**Instructions for the task**
Copy out each of the items below word for word, without changing anything.

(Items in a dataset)
-- -- --
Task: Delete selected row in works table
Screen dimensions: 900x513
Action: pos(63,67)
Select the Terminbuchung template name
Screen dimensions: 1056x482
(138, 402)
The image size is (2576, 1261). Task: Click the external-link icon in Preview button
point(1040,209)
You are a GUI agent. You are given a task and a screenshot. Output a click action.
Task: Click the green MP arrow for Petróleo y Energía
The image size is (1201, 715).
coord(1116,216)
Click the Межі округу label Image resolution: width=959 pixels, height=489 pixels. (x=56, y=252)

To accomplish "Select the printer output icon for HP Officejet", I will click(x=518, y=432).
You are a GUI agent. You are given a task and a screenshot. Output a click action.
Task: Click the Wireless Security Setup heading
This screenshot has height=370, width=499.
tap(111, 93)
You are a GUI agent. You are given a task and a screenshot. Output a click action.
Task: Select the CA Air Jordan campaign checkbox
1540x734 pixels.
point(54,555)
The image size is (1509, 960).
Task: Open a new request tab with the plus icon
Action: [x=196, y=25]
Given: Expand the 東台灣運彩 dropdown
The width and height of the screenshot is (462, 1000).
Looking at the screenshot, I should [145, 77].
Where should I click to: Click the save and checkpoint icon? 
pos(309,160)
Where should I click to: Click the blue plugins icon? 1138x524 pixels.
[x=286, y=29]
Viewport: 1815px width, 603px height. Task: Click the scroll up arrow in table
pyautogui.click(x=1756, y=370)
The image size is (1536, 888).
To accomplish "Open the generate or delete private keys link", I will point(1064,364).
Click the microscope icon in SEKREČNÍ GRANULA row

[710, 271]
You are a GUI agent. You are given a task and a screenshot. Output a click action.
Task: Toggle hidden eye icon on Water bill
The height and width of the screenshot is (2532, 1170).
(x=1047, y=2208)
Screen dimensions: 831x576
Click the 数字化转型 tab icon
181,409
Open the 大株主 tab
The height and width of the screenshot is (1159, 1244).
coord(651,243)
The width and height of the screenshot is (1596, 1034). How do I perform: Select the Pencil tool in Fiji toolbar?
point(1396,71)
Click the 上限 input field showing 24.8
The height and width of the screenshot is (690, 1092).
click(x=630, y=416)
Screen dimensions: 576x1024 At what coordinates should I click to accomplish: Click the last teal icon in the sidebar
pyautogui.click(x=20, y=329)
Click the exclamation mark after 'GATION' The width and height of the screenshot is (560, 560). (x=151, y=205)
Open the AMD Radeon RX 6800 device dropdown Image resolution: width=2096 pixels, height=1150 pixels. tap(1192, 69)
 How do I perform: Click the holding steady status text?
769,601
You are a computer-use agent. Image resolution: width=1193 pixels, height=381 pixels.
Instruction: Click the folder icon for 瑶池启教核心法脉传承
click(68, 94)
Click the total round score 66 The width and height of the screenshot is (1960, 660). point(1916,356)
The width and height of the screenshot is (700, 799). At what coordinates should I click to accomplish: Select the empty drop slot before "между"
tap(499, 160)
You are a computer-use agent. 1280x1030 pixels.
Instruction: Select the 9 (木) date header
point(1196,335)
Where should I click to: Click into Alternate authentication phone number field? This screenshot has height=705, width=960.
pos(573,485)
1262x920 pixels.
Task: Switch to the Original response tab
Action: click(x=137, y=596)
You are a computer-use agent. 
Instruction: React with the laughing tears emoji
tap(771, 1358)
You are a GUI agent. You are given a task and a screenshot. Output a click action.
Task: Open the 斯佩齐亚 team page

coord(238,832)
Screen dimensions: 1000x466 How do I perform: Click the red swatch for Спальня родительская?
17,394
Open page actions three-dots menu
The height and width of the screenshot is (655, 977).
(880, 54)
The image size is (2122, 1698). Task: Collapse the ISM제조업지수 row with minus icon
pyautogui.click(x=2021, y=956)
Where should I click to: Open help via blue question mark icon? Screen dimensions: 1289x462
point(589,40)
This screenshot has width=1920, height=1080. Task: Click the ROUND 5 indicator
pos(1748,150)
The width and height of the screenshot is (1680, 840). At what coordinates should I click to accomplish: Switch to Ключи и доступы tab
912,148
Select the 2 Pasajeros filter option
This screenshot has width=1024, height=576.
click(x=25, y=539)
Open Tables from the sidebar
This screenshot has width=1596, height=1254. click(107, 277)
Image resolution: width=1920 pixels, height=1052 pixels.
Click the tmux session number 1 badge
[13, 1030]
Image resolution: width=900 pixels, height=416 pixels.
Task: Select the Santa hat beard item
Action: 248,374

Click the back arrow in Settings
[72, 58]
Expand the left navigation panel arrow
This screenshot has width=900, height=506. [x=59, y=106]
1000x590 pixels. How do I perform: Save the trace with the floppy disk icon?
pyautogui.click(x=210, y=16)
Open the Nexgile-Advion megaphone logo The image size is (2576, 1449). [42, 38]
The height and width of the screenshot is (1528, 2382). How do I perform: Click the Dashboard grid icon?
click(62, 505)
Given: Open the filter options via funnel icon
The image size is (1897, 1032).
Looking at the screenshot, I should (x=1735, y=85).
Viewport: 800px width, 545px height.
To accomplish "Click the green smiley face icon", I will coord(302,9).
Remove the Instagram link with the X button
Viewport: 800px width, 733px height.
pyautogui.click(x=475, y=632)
-- -- --
**Exercise answer**
Task: Delete selected row in works table
Screen dimensions: 900x513
Action: pos(63,67)
Select the Terminbuchung template name
Screen dimensions: 1056x482
(138, 402)
The image size is (2576, 1261). Task: Click the external-link icon in Preview button
point(1040,209)
You are a GUI agent. You are given a task and a screenshot. Output a click action.
Task: Click the green MP arrow for Petróleo y Energía
The image size is (1201, 715).
coord(1116,216)
Click the Межі округу label Image resolution: width=959 pixels, height=489 pixels. (x=56, y=252)

To accomplish "Select the printer output icon for HP Officejet", I will click(x=518, y=432).
You are a GUI agent. You are given a task and a screenshot. Output a click action.
Task: Click the Wireless Security Setup heading
This screenshot has height=370, width=499.
tap(111, 93)
You are a GUI agent. You are given a task and a screenshot. Output a click action.
Task: Select the CA Air Jordan campaign checkbox
1540x734 pixels.
point(54,555)
The image size is (1509, 960).
Task: Open a new request tab with the plus icon
Action: [x=196, y=25]
Given: Expand the 東台灣運彩 dropdown
The width and height of the screenshot is (462, 1000).
Looking at the screenshot, I should [145, 77].
Where should I click to: Click the save and checkpoint icon? 
pos(309,160)
Where should I click to: Click the blue plugins icon? 1138x524 pixels.
[x=286, y=29]
Viewport: 1815px width, 603px height. Task: Click the scroll up arrow in table
pyautogui.click(x=1756, y=370)
The image size is (1536, 888).
To accomplish "Open the generate or delete private keys link", I will point(1064,364).
Click the microscope icon in SEKREČNÍ GRANULA row

[710, 271]
You are a GUI agent. You are given a task and a screenshot. Output a click action.
Task: Toggle hidden eye icon on Water bill
The height and width of the screenshot is (2532, 1170).
(x=1047, y=2208)
Screen dimensions: 831x576
Click the 数字化转型 tab icon
181,409
Open the 大株主 tab
The height and width of the screenshot is (1159, 1244).
coord(651,243)
The width and height of the screenshot is (1596, 1034). How do I perform: Select the Pencil tool in Fiji toolbar?
point(1396,71)
Click the 上限 input field showing 24.8
The height and width of the screenshot is (690, 1092).
click(x=630, y=416)
Screen dimensions: 576x1024 At what coordinates should I click to accomplish: Click the last teal icon in the sidebar
pyautogui.click(x=20, y=329)
Click the exclamation mark after 'GATION' The width and height of the screenshot is (560, 560). (x=151, y=205)
Open the AMD Radeon RX 6800 device dropdown Image resolution: width=2096 pixels, height=1150 pixels. tap(1192, 69)
 How do I perform: Click the holding steady status text?
769,601
You are a computer-use agent. Image resolution: width=1193 pixels, height=381 pixels.
Instruction: Click the folder icon for 瑶池启教核心法脉传承
click(68, 94)
Click the total round score 66 The width and height of the screenshot is (1960, 660). point(1916,356)
The width and height of the screenshot is (700, 799). At what coordinates should I click to accomplish: Select the empty drop slot before "между"
tap(499, 160)
You are a computer-use agent. 1280x1030 pixels.
Instruction: Select the 9 (木) date header
point(1196,335)
Where should I click to: Click into Alternate authentication phone number field? This screenshot has height=705, width=960.
pos(573,485)
1262x920 pixels.
Task: Switch to the Original response tab
Action: click(x=137, y=596)
You are a computer-use agent. 
Instruction: React with the laughing tears emoji
tap(771, 1358)
You are a GUI agent. You are given a task and a screenshot. Output a click action.
Task: Open the 斯佩齐亚 team page

coord(238,832)
Screen dimensions: 1000x466 How do I perform: Click the red swatch for Спальня родительская?
17,394
Open page actions three-dots menu
The height and width of the screenshot is (655, 977).
(880, 54)
The image size is (2122, 1698). Task: Collapse the ISM제조업지수 row with minus icon
pyautogui.click(x=2021, y=956)
Where should I click to: Open help via blue question mark icon? Screen dimensions: 1289x462
point(589,40)
This screenshot has width=1920, height=1080. Task: Click the ROUND 5 indicator
pos(1748,150)
The width and height of the screenshot is (1680, 840). At what coordinates should I click to accomplish: Switch to Ключи и доступы tab
912,148
Select the 2 Pasajeros filter option
This screenshot has width=1024, height=576.
click(x=25, y=539)
Open Tables from the sidebar
This screenshot has width=1596, height=1254. click(107, 277)
Image resolution: width=1920 pixels, height=1052 pixels.
Click the tmux session number 1 badge
[13, 1030]
Image resolution: width=900 pixels, height=416 pixels.
Task: Select the Santa hat beard item
Action: 248,374

Click the back arrow in Settings
[72, 58]
Expand the left navigation panel arrow
This screenshot has width=900, height=506. [x=59, y=106]
1000x590 pixels. How do I perform: Save the trace with the floppy disk icon?
pyautogui.click(x=210, y=16)
Open the Nexgile-Advion megaphone logo The image size is (2576, 1449). [42, 38]
The height and width of the screenshot is (1528, 2382). How do I perform: Click the Dashboard grid icon?
click(62, 505)
Given: Open the filter options via funnel icon
The image size is (1897, 1032).
Looking at the screenshot, I should (x=1735, y=85).
Viewport: 800px width, 545px height.
To accomplish "Click the green smiley face icon", I will coord(302,9).
Remove the Instagram link with the X button
Viewport: 800px width, 733px height.
pyautogui.click(x=475, y=632)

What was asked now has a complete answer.